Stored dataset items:
——

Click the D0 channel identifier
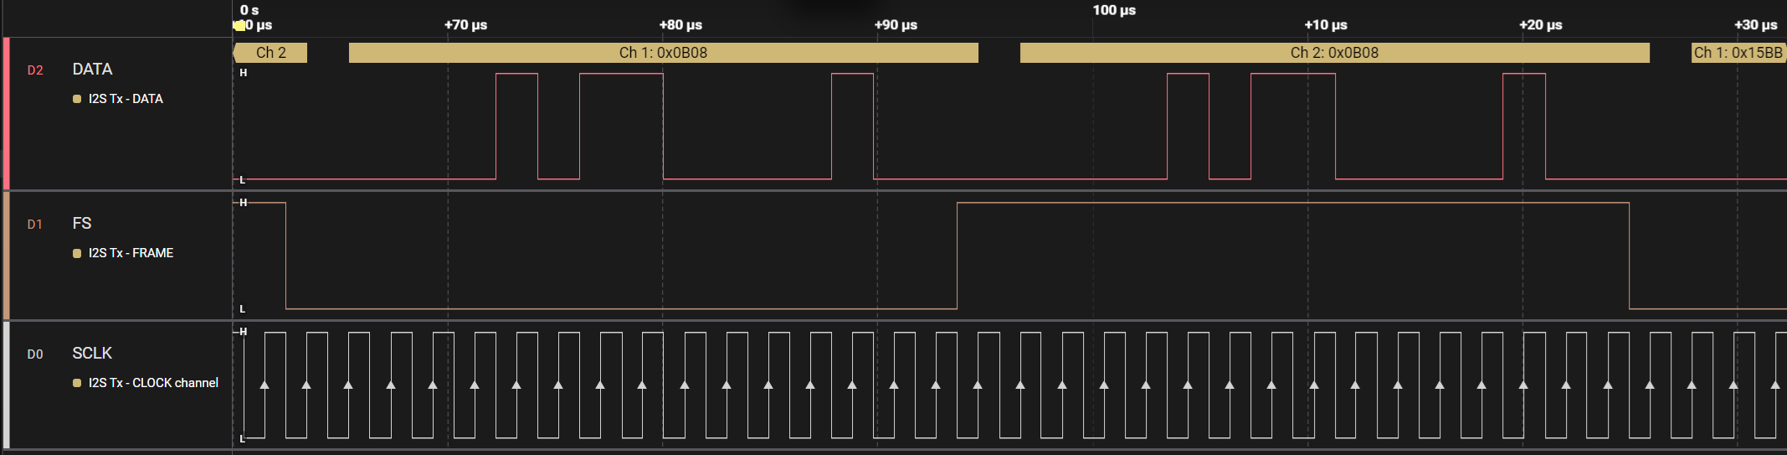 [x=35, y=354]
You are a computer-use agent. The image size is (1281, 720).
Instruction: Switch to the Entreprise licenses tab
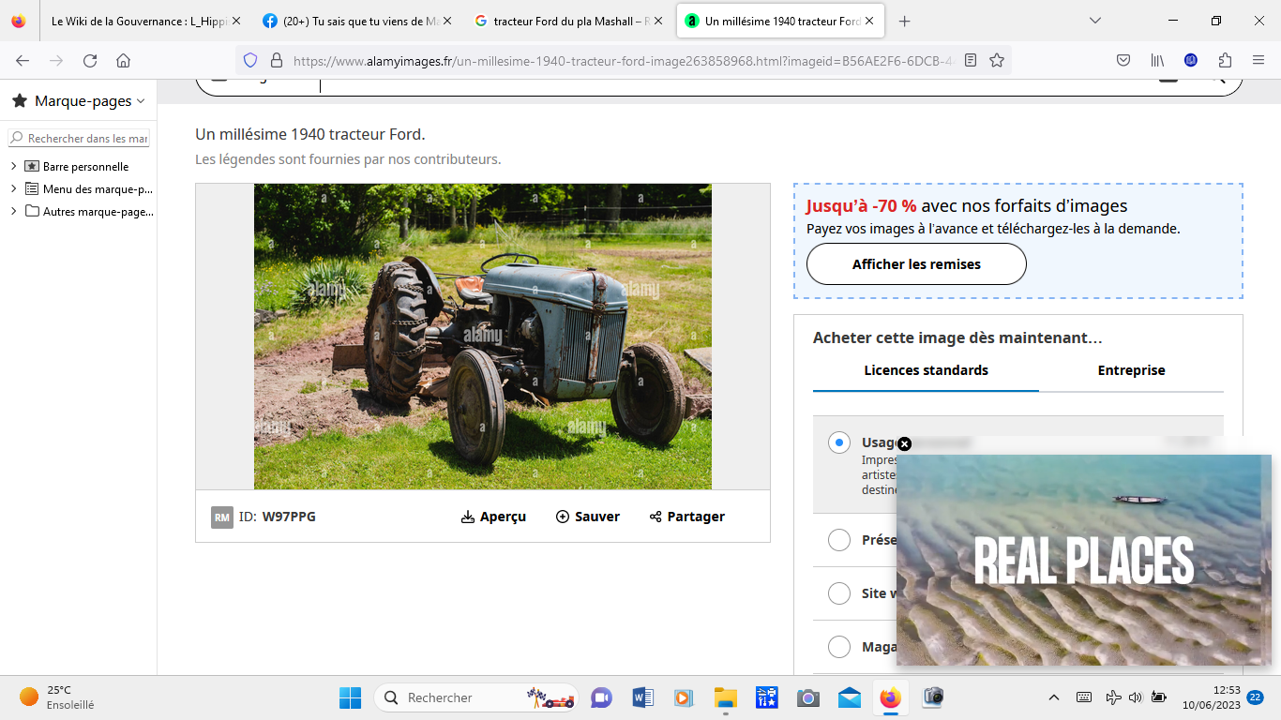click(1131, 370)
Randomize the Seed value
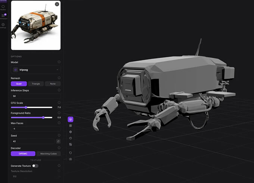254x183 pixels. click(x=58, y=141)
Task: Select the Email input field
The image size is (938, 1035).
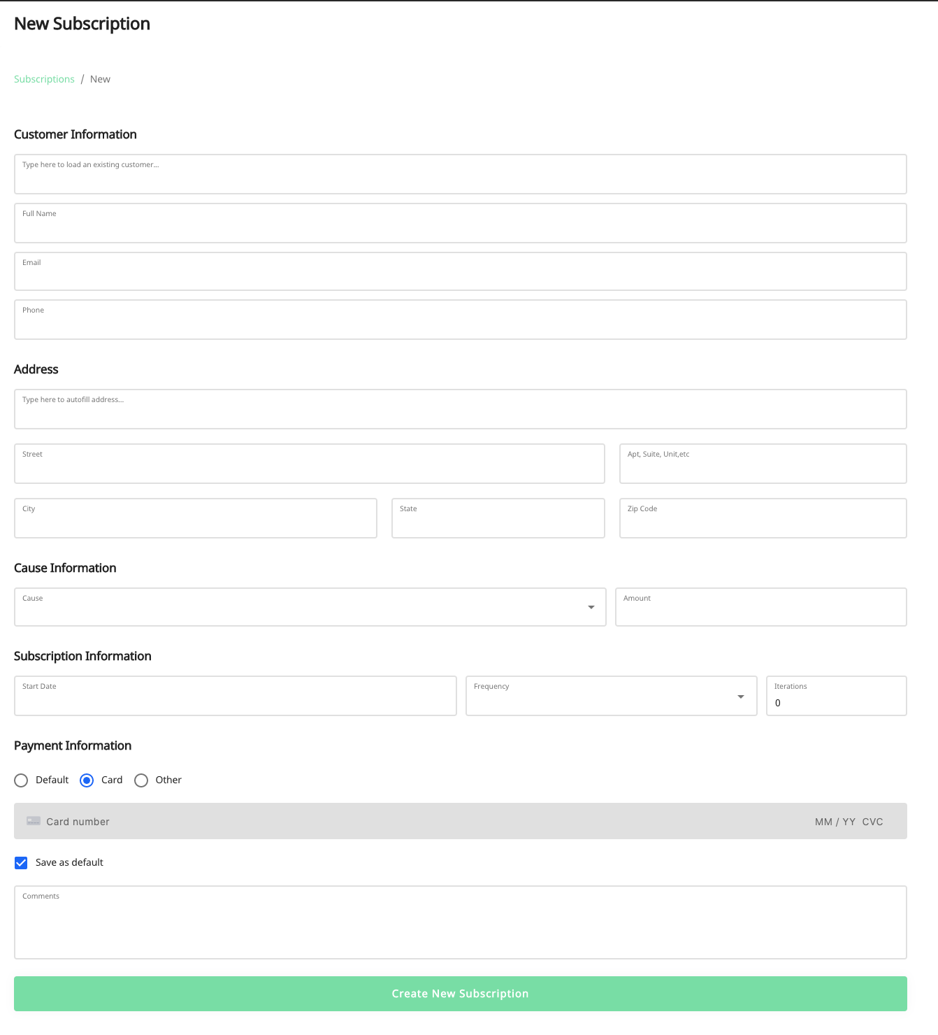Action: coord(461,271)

——

§ What you need to do
Convert the lines above, from the line containing "Randomize the Seed value" through the end of the records, into a Markdown table with the columns n and Line, numbering each row and leaving out blank lines. Leave the pictures out of the table.

§ Worked solution
| n | Line |
|---|---|
| 1 | Randomize the Seed value |
| 2 | 254x183 pixels. click(x=58, y=141) |
| 3 | Task: Select the Email input field |
| 4 | The image size is (938, 1035). |
| 5 | Action: coord(461,271) |